BEGIN Record set

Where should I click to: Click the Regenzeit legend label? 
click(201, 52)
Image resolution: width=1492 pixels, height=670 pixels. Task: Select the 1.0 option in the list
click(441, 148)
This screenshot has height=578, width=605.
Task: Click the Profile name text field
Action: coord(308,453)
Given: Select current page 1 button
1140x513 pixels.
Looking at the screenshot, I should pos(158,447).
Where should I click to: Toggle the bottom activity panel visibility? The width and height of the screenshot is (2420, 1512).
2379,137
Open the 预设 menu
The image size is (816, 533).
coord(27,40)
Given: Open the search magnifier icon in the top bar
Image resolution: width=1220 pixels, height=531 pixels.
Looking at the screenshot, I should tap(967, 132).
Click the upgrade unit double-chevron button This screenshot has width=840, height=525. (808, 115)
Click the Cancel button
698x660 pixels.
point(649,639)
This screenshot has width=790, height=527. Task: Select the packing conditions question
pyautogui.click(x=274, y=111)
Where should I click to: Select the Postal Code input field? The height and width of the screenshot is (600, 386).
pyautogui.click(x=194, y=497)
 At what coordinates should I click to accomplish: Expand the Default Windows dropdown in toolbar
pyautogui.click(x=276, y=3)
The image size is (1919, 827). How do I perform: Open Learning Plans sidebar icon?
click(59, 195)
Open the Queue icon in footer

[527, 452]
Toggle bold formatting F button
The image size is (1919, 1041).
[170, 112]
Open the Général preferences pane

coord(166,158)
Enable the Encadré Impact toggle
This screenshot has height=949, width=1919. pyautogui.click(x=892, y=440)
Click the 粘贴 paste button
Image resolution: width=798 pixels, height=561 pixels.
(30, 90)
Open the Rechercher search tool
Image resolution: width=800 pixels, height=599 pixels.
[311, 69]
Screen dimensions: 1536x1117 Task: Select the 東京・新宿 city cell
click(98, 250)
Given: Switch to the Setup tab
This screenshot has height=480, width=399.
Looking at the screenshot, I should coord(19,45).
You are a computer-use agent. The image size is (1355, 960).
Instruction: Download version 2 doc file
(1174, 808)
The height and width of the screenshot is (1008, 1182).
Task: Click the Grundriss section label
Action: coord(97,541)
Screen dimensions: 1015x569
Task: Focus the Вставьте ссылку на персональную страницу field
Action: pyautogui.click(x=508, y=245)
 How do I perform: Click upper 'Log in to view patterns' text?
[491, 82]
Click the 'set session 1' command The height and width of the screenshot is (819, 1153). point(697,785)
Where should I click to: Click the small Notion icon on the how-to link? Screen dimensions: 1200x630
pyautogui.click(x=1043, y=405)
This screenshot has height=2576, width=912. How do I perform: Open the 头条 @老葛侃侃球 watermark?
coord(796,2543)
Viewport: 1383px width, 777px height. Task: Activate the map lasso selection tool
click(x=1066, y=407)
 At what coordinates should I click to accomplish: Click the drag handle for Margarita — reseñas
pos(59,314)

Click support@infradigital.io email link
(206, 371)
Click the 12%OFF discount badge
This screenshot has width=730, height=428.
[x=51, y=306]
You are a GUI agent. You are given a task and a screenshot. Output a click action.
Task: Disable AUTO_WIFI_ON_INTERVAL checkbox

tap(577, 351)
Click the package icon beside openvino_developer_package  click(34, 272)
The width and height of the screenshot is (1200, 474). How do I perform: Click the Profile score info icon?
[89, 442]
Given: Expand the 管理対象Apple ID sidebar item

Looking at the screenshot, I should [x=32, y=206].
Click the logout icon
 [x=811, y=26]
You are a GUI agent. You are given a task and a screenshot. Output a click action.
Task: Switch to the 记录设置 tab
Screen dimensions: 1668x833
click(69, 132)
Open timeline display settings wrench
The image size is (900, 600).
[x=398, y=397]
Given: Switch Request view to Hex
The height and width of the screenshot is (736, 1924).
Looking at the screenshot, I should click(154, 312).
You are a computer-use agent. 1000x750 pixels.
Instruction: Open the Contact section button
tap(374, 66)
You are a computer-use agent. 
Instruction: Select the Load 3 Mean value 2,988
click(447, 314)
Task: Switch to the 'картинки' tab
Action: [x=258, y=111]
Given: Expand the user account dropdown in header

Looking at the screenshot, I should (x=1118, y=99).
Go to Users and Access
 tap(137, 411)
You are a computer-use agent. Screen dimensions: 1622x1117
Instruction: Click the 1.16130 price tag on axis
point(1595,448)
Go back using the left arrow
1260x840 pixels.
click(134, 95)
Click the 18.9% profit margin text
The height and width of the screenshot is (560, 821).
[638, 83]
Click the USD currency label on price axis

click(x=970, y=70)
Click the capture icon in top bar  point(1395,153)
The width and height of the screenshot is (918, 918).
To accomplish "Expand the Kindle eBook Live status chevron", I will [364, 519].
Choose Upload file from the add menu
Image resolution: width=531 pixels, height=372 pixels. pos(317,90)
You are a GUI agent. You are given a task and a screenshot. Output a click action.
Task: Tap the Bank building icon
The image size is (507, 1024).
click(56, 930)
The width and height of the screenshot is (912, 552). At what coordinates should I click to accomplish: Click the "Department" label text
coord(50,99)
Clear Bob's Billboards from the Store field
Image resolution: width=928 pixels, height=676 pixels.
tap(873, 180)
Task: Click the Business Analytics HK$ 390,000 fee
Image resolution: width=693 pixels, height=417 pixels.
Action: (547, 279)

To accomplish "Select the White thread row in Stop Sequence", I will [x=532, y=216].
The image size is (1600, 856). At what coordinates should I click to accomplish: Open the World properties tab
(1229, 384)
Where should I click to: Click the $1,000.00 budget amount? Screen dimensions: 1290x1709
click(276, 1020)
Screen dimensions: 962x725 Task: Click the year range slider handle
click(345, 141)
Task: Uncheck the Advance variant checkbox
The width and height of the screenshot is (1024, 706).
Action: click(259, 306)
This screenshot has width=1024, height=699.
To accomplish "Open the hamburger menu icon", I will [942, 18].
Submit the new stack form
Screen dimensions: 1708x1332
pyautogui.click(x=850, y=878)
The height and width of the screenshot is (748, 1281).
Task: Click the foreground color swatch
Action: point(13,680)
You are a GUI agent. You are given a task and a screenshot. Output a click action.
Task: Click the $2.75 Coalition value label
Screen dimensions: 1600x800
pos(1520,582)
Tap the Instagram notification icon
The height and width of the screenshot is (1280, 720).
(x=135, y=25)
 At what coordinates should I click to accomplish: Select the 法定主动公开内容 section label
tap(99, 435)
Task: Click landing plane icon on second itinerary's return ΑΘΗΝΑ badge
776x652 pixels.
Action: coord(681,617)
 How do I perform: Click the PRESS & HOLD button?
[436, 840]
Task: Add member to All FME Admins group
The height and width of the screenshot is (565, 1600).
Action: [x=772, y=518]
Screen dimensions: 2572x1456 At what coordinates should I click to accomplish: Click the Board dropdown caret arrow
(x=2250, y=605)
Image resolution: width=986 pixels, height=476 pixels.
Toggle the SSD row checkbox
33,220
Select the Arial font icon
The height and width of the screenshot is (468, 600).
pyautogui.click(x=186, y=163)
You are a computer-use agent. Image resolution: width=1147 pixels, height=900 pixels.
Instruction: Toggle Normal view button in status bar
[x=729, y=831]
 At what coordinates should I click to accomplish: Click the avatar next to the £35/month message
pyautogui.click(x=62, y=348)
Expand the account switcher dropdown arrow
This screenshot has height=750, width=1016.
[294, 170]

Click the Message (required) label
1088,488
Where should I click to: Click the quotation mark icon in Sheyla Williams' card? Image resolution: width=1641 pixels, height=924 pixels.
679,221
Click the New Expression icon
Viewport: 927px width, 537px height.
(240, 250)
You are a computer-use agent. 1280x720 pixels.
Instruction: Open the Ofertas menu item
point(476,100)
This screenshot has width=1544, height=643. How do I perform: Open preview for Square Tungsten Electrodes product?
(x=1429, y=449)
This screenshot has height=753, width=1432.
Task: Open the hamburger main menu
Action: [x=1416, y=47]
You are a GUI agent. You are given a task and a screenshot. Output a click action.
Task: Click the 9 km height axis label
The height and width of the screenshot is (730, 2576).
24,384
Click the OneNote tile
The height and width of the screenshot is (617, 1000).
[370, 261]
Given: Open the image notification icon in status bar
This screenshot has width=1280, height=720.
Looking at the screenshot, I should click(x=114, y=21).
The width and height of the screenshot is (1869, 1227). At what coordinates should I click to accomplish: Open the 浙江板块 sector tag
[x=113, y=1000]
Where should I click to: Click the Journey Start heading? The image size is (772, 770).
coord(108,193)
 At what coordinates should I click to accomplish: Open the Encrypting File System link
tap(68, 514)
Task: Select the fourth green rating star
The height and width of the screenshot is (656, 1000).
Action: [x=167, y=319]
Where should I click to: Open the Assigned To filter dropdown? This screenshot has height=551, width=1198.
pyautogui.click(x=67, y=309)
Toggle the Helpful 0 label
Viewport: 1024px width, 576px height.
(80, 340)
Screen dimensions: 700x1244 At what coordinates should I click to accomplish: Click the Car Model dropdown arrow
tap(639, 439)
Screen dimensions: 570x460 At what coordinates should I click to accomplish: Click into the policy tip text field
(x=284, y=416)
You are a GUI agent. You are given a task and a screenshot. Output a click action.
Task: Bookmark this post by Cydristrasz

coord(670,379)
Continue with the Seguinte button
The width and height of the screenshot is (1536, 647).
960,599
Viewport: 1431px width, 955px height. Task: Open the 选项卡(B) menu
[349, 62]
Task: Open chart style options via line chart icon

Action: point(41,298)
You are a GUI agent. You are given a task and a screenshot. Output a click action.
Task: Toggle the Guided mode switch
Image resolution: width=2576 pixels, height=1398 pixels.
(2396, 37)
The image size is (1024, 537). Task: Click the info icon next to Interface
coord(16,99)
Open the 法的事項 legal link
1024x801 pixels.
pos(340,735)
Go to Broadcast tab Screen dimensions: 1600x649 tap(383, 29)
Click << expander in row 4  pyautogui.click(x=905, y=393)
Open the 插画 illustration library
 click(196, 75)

END Record set

- **Task prompt**: Find the word "notification" in the listing above. Copy each line where it appears.

- **Task response**:
Tap the Instagram notification icon
Given: Open the image notification icon in status bar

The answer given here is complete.